But it's a tradition or a way of cooking so i respect!
At home I will try!


----------



## GB

jackjonson said:


> I work in an italian restaurant and if a chief does something like that can loose his job in few minutes!


How does he make Risotto then? once of the first steps in making risotto is to brown the rice in oil.


----------



## Andy M.

GB said:


> How does he make Risotto then? once of the first steps in making risotto is to brown the rice in oil.



Risotto recipes I've seen call for coating the rice with the oil/butter but not to brown it.  One recipe I've used specifically tells you the onion and rice should not be cooked to the point adding color.

When I make pilaf, I brown the pasta in butter until both the butter and the pasta are brown, then I add the rice and stir to coat followed by the broth.


----------



## GB

Yes, I guess you are right Andy.
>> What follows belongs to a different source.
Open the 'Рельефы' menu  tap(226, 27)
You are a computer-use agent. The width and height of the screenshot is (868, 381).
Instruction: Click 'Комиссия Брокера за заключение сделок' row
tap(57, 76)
Guess I should read what I post more carefully when I post first thing in the morning  Thanks for catching that.


----------



## Nicholas Mosher

When I make pilaf I melt the butter over medium heat, and then add the rice and pasta.  Continuing over medium heat, the pasta browns, the rice "opens up" (but doesn't brown), and by this point the butter is also nice and nutty.  Then I toss in the minced onion, which quickly sweats out from the loaded thermal mass of the pasta/rice.  I give a splash of alcohol, add my stock, bring to a simmer, then cover and place in an oven to absorb the fluids.

My favorite way to finish it is with toasted nuts and thinly sliced scallions folded in a few minutes after it's out of the oven.  Sometimes I'll add raisins or dried cranberries depending on what it's served with.  Just on it's own, I often use brown rice.

Another favorite (and totally untraditional!) pairing is with Chicken or Veal Marsala.  I use Marsala in the rice along with ground dried porcini.


----------



## zfranca

They don't brown the pasta. They simply let the pasta absorb the seasoning of the oil and herbs before adding the liquid. It is the technique used in risotto I am omitting the ingredients and giving you just the directions)
** 
*Directions**:*
Keep the broth on simmer.

In a sauté pan, over medium-high heat, cook the diced onion with half of the butter and oil until translucent (If you want the marrow, add it now, and incorporate it well by smashing it).

Add rice, mixing with a wooden spoon until shiny (about one minute). Add wine and let it evaporate. Add one ladle of broth. Lower the heat to maintain a gentle boiling. When the rice has absorbed all the liquid, add another ladle, and so on, stirring occasionally uncovered. You are allowed _to cheat,_ by adding two or more ladles at the beginning, most importantly is that you do not put a lid on it and that you do not add excessive liquid towards the end. All the liquid has to be absorbed. Taste it, the grain of rice has to be _Al dente_, (slightly undercooked). Adjust salt and pepper if necessary (depending if you have salted your stock or not). You may have some broth left, keep it for future use.

Take off the heat and incorporate the remaining butter and parmesan cheese, serve immediately, or the rice will overcook. This technique of adding liquid in steps will avoid overcooking the rice and will give the rice a distinctive flavor not found in boiled rice. The whole process should take about 45 minutes, less if you use white rice (Arborio).


----------